Unlike other child welfare initiatives, these reforms are not focused on technologies of service (e.g., family preservation). They do not, in and of themselves, provide new ways to solve the problems of families. Rather, they rely on a reorganization of existing methods. Also unlike other initiatives, these efforts do not tilt the system one way or the other on the continuum of protecting children from harm vs. upholding the integrity of the family. Rather, the initiatives are overlaid upon the existing system orientation.

How widespread is the adoption of fiscal reforms in child welfare? A few years ago, it was thought that managed care was about to sweep through the system, revolutionizing the field. It is evident that the impact of these ideas has been somewhat more modest. In a Child Welfare League of America survey in 1998, it was estimated that in the 29 states with initiatives identified at that time, only about 10 percent of the nation’s child welfare population was affected.14 The scope of fiscal reform efforts varies considerably across states. In some states (e.g., Kansas), the program covers most child welfare services across the state (except for initial intake and investigation, which was retained as a responsibility of state workers in all states). In other states, programs deal with small numbers of cases in limited geographical areas. Some states continue to expand the scope of their programs while others have pulled back. Several programs include children and families in systems other than child welfare.

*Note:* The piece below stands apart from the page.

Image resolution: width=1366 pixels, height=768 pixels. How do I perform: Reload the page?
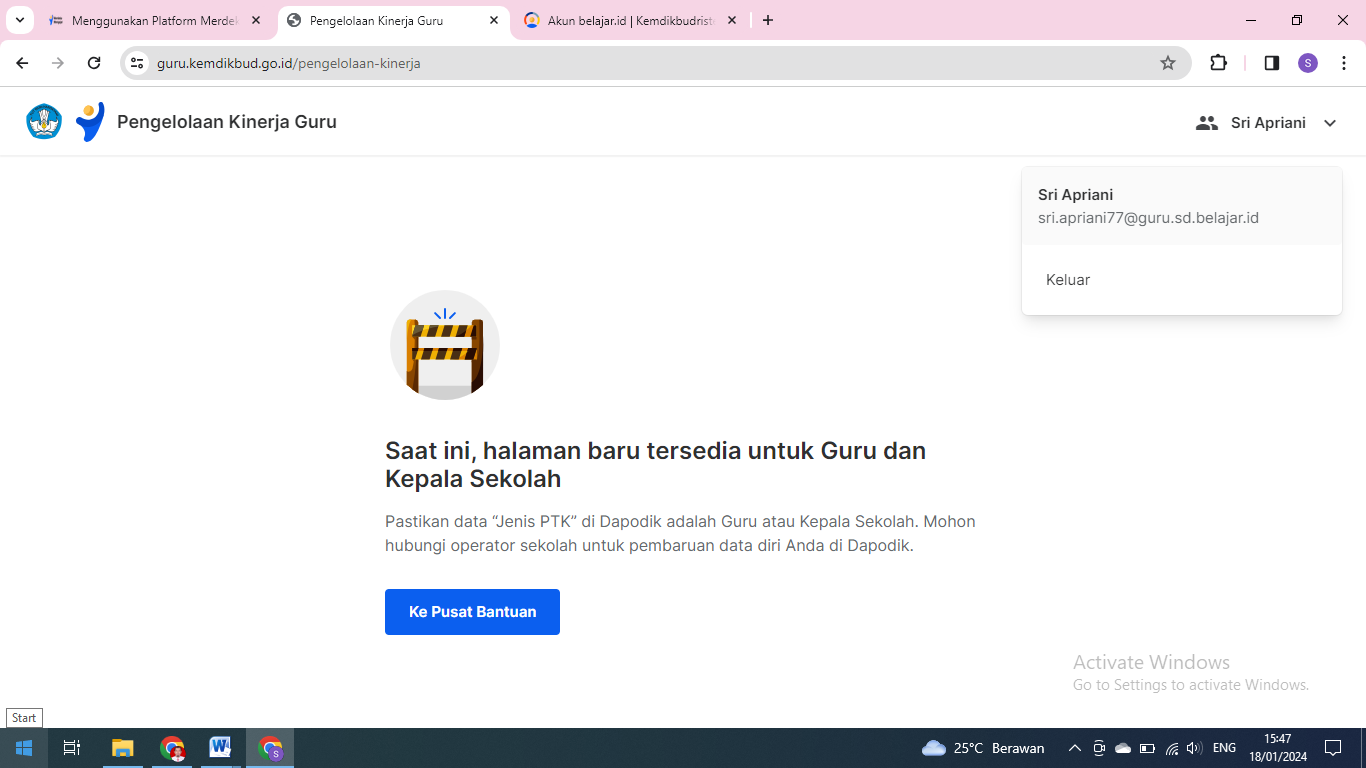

One finding that emerged from the review of fiscal reforms was that, despite a concern that focusing on fiscal aspects of child welfare systems will lessen the focus on children and families, that does not appear to be what happened in the states reviewed. An integral part of the initiatives seems to be a push to do things better for the children and families served, or at least not to allow things to get worse for them when money is being saved. Many of the initiatives have implemented close monitoring of outcomes, quality-assurance procedures, performance contracting, client satisfaction surveys, evaluations, and other mechanisms for helping to ensure that saving money does not become more important than helping children and families. However, if some initiatives do not live up to early expectations that they will reduce costs, or if early success creates pressure to save more money or do even more with the same amount of money, it will be important to emphasize accountability and effectiveness. Fiscal considerations must not be allowed to overshadow objectives of improved well-being of children and families.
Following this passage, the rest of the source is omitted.